Editor(3) base class for top-level windows in an application


#include <Unidraw/editor.h>


An editor provides a complete user interface for editing a component subject. It unites one or more viewers with commands and tools that act upon the component and its subcomponents. Editor is an abstract class derived from MonoScene; the Editor class adds the protocol for associating tools, commands, and viewers with the component(s) they affect. A programmer normally derives one or more application-specific editors from the Editor base class and defines their appearance with a composition of interactors. Each window of a Unidraw application is usually an instance of an editor subclass designed for the editing domain, and it is these windows that the user recognizes as the application program.


virtual ~Editor()
Editors should not be deleted explicitly if the Unidraw object is used to open and close them. Moreover, Editor subclasses should not explicitly delete the component they edit. The Unidraw object will delete the editor's component after the editor is closed, provided no other editor references the component (or its relatives) and the component is not known to the catalog.
virtual void Open()
virtual void Close()
Open informs the editor that it has just become visible and accessible to the user, in case it needs to know, and Close signals the editor that it is no longer needed and should perform any final housekeeping operations. For example, the editor may display a copyright message when it is first opened, or it make take the opportunity when closed to warn the user to save a modified component. These operations simply notify the editor of a condition and are not usually called by the application; instead, the application makes editors appear and disappear with the Unidraw object, which calls these operations as appropriate.
virtual void Handle(Event&)
Editor redefines Handle to interpret key events as keyboard equivalents via the HandleKey operation (described below). This is appropriate in the common case where the interactor composition that defines the editor's appearance does not interpret keyboard events.
virtual void Update()
By default, the editor's Update operation calls Update on its viewer(s).
virtual void SetComponent(Component*)
virtual void SetViewer(Viewer*, int = 0)
virtual void SetSelection(Selection*)
virtual void SetKeyMap(Viewer*, int = 0)
virtual void SetCurTool(Tool*)
virtual Component* GetComponent()
virtual Viewer* GetViewer(int = 0)
virtual KeyMap* GetKeyMap()
virtual Selection* GetSelection()
virtual Tool* GetCurTool()
Assign and return various objects managed by the editor. These operations are undefined by default.

The component is the object that the user edits through the editor. The editor can have any number of viewers, identified serially. An editor can maintain a key map for defining keyboard equivalents and a selection object for keeping track of selected components (typically subcomponents of the component being edited). The editor also has a notion of the tool that is currently engaged, that is, the tool that would be used if the user clicked in a viewer. The SetCurTool and GetCurTool operations assign and return this tool, respectively.

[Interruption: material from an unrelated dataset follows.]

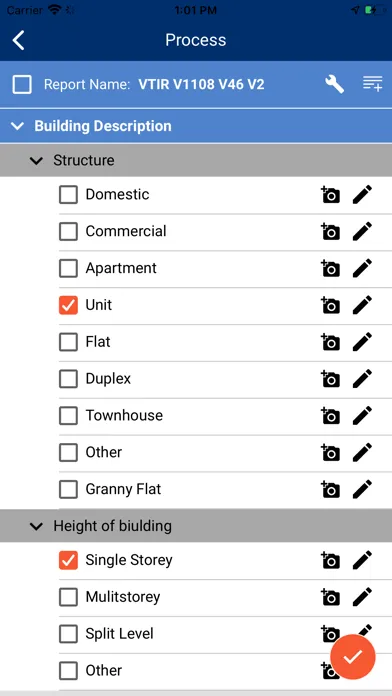392x696 pixels.
Task: Add a photo to the Unit item
Action: click(330, 305)
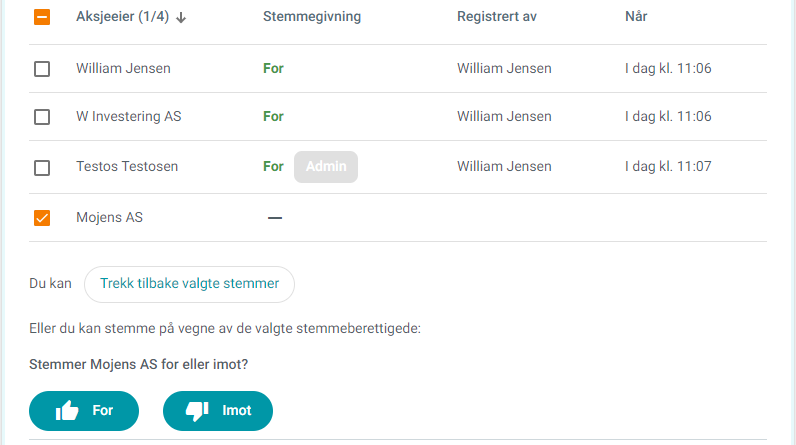Vote For on behalf of Mojens AS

virtual StateVar* GetState(const char*)
The editor may maintain a string-to-state variable mapping to provide external access to any state variables it defines. The GetState operation returns a state variable given an identifying string. Defining such a mapping lets components query the editor for state variables that may affect them without extending the editor protocol, potentially allowing interchange of components from different applications. This operation returns nil by default.
virtual void InsertDialog(Interactor*)
virtual void RemoveDialog(Interactor*)
Insert or remove an interactor that provides a modal interface, such as a dialog box. By default, these operations insert the dialog into the world as a transient window centered atop the editor's canvas. Subclasses can redefine them to insert and remove an interactor (suitably embellished with a border, drop shadow, etc.) as needed. Subclasses should not assume that two InsertDialog operations will always be separated by a RemoveDialog operation; that is, multiple dialogs might be visible at once.


You cannot create instances of the Editor class; rather, you define subclasses that suit your application. The constructor is thus protected to disallow instantiation.
virtual void HandleKey(Event&)
Executes a command given a valid keyboard event as defined by the key-to-command mapping in the KeyMap object.
virtual boolean DependsOn(Component*)
Return whether the editor depends on the given component in any way. Unidraw may destroy the component if no editor depends on it.
void SetWindow(ManagedWindow*)
ManagedWindow* GetWindow()
Get and set the window associated with the editor.